From: "J. Bruce Fields" <bfields@fieldses.org>
To: Greg Banks <gnb-cP1dWloDopni96+mSzHFpQC/G2K4zDHf@public.gmane.org>
Cc: Chuck Lever <chuck.lever@oracle.com>,
Linux NFS ML <linux-nfs@vger.kernel.org>
Subject: Re: [patch 1/3] knfsd: remove the nfsd thread busy histogram
Date: Wed, 11 Feb 2009 16:59:47 -0500 [thread overview]
Message-ID: <20090211215947.GH27686@fieldses.org> (raw)
In-Reply-To: <496D1ACC.7070106-cP1dWloDopni96+mSzHFpQC/G2K4zDHf@public.gmane.org>
On Wed, Jan 14, 2009 at 09:50:52AM +1100, Greg Banks wrote:
> Chuck Lever wrote:
> > On Jan 13, 2009, at Jan 13, 2009, 5:26 AM, Greg Banks wrote:
> >> Stop gathering the data that feeds the 'th' line in /proc/net/rpc/nfsd
> >> because the questionable data provided is not worth the scalability
> >> impact of calculating it. Instead, always report zeroes. The current
> >> approach suffers from three major issues:
> >>
> >> 1. update_thread_usage() increments buckets by call service
> >> time or call arrival time...in jiffies.
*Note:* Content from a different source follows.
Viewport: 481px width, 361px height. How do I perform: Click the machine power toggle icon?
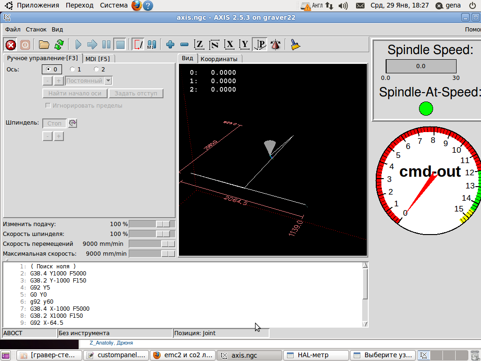[x=25, y=45]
On lightly loaded
> >> machines, call service times are usually < 1 jiffy; on
> >> heavily loaded machines call arrival times will be << 1 jiffy.
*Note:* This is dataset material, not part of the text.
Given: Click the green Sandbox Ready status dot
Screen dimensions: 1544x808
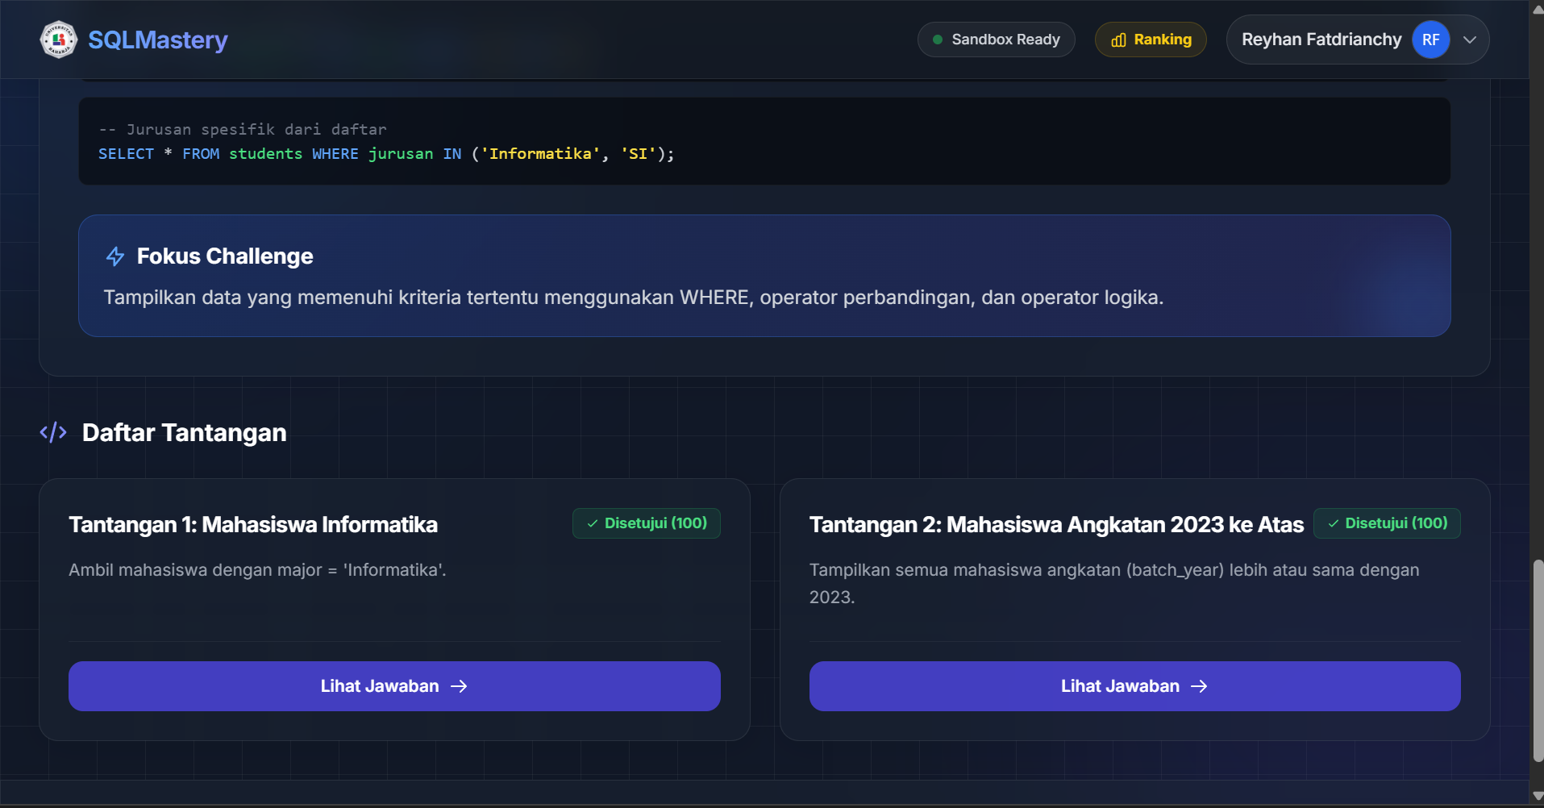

> >> So a large portion of the updates to the buckets are rounded
> >> down to zero, and the histogram is undercounting.
> >
> > Use ktime_get_real() instead. This is what the network layer uses.
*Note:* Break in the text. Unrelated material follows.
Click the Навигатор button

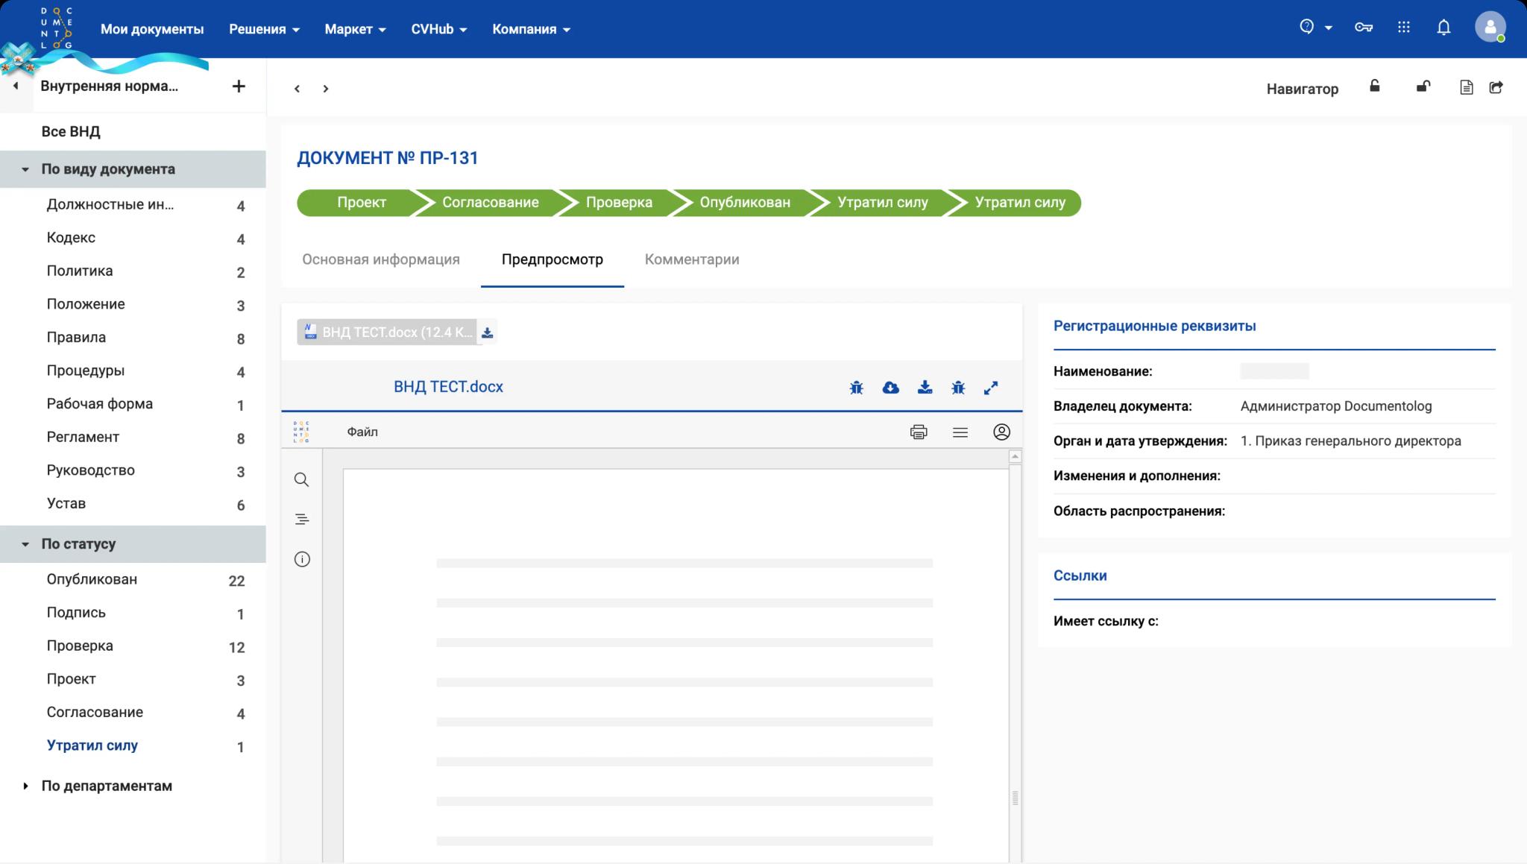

> IIRC that wasn't available when I wrote the patch (2.6.5 kernel in SLES9
> in late 2005). I haven't looked at it again since.
>
> Later, I looked at gathering better statistics on thread usage, and I
> investigated real time clock (more precisely, monotonic clock)
> implementations in Linux and came to the sad conclusion that there was
> no API I could call that would be both accurate and efficient on two or
> more platforms, so I gave up. The HPET hardware timer looked promising
> for a while, but it turned out that a 32b kernel used a global spinlock
> to access the 64b HPET registers, which created the same scalability
> problem I was trying to fix. Things may have improved since then.
>
> If we had such a clock though, the solution is very simple. Each nfsd
> maintains two new 64b counters of nanoseconds spent in each of two
> states "busy" and "idle", where "idle" is asleep waiting for a call and
> "busy" is everything else. These are maintained in svc_recv().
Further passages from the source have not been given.